Le Caporal-chef (Cplc) Hurren s’est enrôlé pour la première fois dans la Première réserve des FAC en avril 1997 au sein du 10e Régiment d’artillerie de campagne, à Régina, en Saskatchewan, puis il a été libéré en octobre 2000 au grade de caporal. En 2019, il s’est enrôlé de nouveau dans les FAC en tant que membre des Rangers canadiens, et il fait actuellement partie du 4e Groupe de patrouilles des Rangers canadiens (4 GPRC), indique la Défense nationale.

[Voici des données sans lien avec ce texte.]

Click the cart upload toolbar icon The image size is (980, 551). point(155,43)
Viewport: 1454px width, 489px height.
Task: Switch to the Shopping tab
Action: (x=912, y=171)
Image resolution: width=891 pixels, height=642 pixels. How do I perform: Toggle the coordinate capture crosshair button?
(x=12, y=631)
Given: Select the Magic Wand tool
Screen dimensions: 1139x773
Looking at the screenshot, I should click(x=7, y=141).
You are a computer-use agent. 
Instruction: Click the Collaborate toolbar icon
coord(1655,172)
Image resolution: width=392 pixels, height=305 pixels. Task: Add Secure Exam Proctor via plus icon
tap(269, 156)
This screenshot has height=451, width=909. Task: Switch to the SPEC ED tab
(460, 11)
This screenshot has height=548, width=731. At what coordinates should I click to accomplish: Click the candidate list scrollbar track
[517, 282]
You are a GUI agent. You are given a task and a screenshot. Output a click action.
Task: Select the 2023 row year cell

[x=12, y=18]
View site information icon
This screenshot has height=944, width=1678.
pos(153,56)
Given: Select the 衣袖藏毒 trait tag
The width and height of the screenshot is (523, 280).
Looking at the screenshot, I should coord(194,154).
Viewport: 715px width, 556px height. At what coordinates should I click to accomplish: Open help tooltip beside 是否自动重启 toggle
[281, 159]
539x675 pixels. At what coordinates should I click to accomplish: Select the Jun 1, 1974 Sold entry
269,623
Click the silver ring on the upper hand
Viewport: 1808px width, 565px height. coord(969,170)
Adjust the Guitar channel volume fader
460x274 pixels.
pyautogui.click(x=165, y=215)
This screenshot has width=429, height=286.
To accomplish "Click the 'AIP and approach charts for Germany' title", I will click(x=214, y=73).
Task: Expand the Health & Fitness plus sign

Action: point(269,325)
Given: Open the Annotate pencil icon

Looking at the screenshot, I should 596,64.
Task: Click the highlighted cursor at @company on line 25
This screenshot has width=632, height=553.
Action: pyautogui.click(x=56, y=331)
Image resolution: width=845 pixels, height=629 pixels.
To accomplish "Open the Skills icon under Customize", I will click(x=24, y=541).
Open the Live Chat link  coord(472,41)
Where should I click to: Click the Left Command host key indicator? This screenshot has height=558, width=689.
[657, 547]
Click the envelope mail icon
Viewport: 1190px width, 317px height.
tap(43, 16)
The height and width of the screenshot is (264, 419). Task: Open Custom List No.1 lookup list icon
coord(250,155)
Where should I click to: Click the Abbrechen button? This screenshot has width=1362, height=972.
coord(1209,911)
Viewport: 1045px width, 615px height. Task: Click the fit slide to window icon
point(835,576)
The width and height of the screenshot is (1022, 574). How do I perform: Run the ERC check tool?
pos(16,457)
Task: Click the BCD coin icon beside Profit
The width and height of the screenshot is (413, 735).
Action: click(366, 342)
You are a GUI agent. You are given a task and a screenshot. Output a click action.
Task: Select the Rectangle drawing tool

Il était considéré comme étant «en service» au moment de l’incident survenu le 2 juillet dernier, puisqu’il participait à l’opération LASER (la réponse des FAC à la pandémie de COVID-19) en tant que réserviste en service de classe C à temps plein. Les contrats en service de classe C offrent aux réservistes, y compris les Rangers canadiens, un travail à temps plein avec le même solde et les mêmes avantages sociaux que les membres de la Force régulière. Les réservistes en service de classe C sont soumis au Code de discipline militaire tant pendant leur formation qu’en dehors de leurs heures de travail.

Il ne prenait toutefois part à aucune tâche militaire au moment de son arrestation, insiste la Défense nationale qui affirme qu’il s’était rendu à Ottawa de son plein gré, à l’insu de sa chaîne de commandement.

Par ailleurs, il convient de mentionner que le fusil des Rangers canadiens remis au Cplc Hurren a été mis en sécurité par la chaîne de commandement du 4 GPRC et que, selon une vérification effectuée le 2 juillet, aucune munition de son groupe de patrouille de Rangers n’a disparu.

L’«avenir» du Cplc Hurren au sein des FAC

Lorsqu’un incident remet en question l’aptitude au service d’un membre des Forces armées canadiennes (FAC) un examen administratif est effectué, ce qui peut entraîner d’importantes répercussions sur sa carrière, pouvant aller jusqu’à sa libération des FAC, explique la Défense nationale dans un mail à 45eNord.ca.

Les FAC collaboreront pleinement avec la GRC et suivront de près toute poursuite judiciaire contre le Cplc Hurren afin de pouvoir prendre la décision appropriée au moment opportun, assure la Défense nationale. «À cette étape, notre objectif est de soutenir le processus d’enquête ainsi que les membres du 4 GPRC à la suite de ce choquant incident. Nous examinons actuellement le dossier du Cplc Hurren; cependant, aucun élément ne fait obstacle à son réenrôlement dans les FAC ou à son emploi en service de classe C.»

«Les FAC collaborent pleinement et communiquent les renseignements nécessaires aux organismes chargés de l’enquête. Afin de respecter le processus d’enquête, aucun autre détail ne sera publié par les FAC pour le moment.», conclut le mail de la Défense nationale.